• The exercise:
Please return, word for word, the lines from the one containing "At what (x,y)" through the one containing "This screenshot has width=1456, height=819. What are", with both of those lines included. Leave the pictures out of your answer.

• Given records:
::::

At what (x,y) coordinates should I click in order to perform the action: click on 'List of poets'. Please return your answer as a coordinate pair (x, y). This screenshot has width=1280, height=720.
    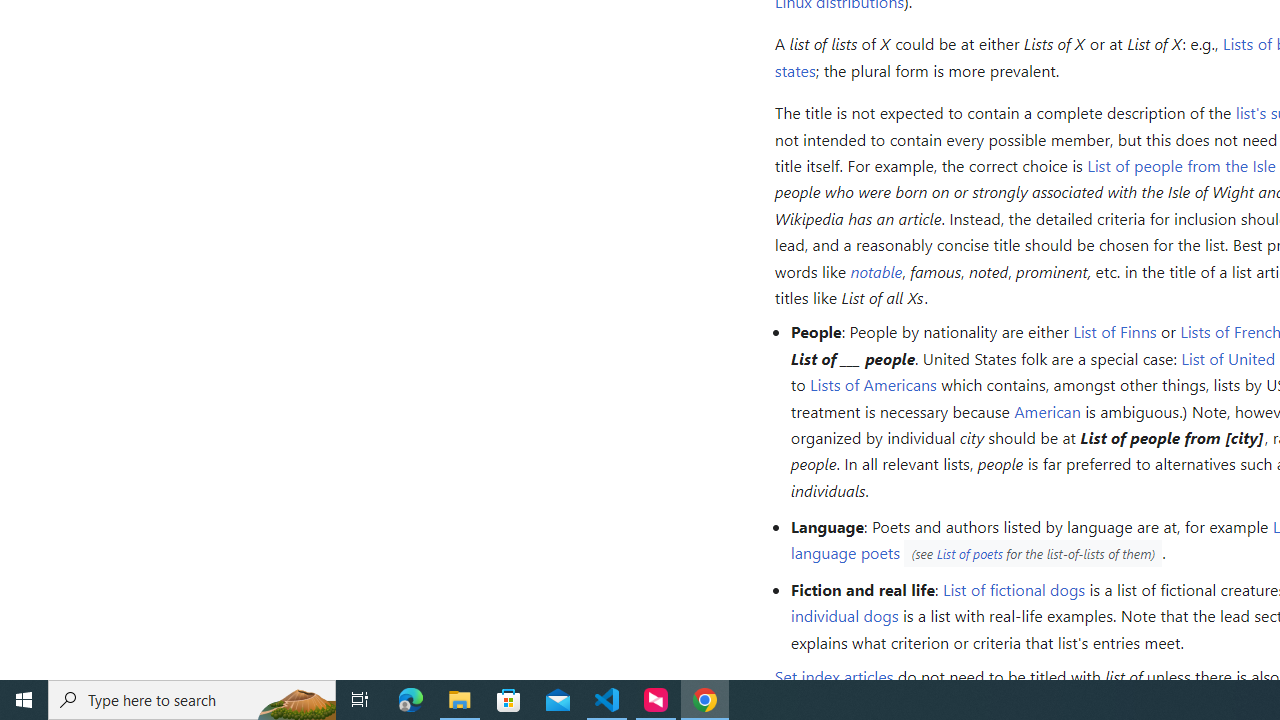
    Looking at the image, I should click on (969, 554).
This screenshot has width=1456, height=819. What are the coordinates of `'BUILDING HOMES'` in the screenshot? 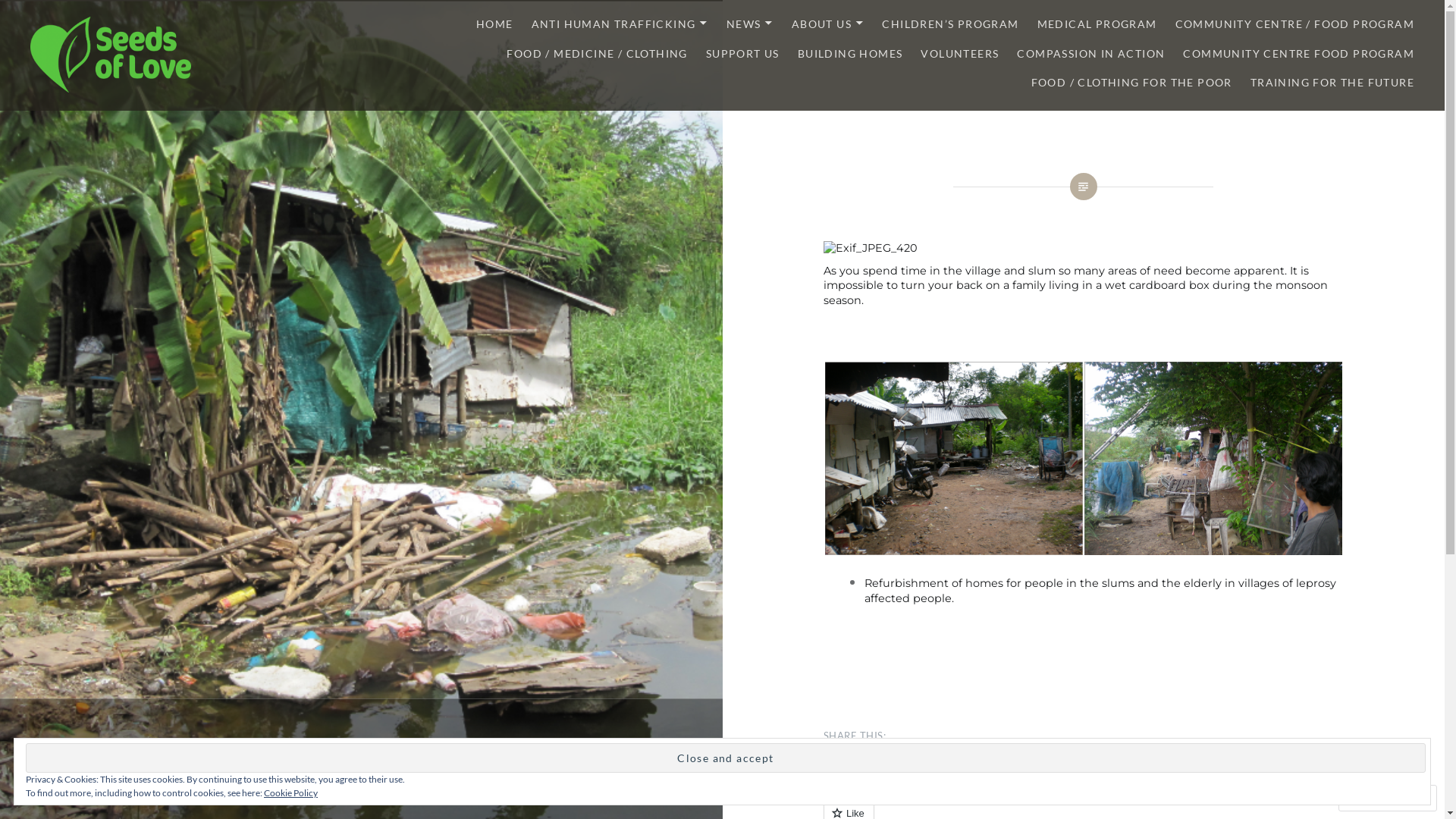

::::

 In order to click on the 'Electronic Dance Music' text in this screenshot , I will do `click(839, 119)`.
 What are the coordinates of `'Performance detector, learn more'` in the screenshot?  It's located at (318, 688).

::::

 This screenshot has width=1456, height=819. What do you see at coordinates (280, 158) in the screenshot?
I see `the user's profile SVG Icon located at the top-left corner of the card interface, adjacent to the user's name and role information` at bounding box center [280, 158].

::::

• Worked answer:
At what (x,y) coordinates should I click in order to perform the action: click on 'List of poets'. Please return your answer as a coordinate pair (x, y). This screenshot has width=1280, height=720.
    Looking at the image, I should click on (969, 554).
This screenshot has width=1456, height=819. What are the coordinates of `'BUILDING HOMES'` in the screenshot? 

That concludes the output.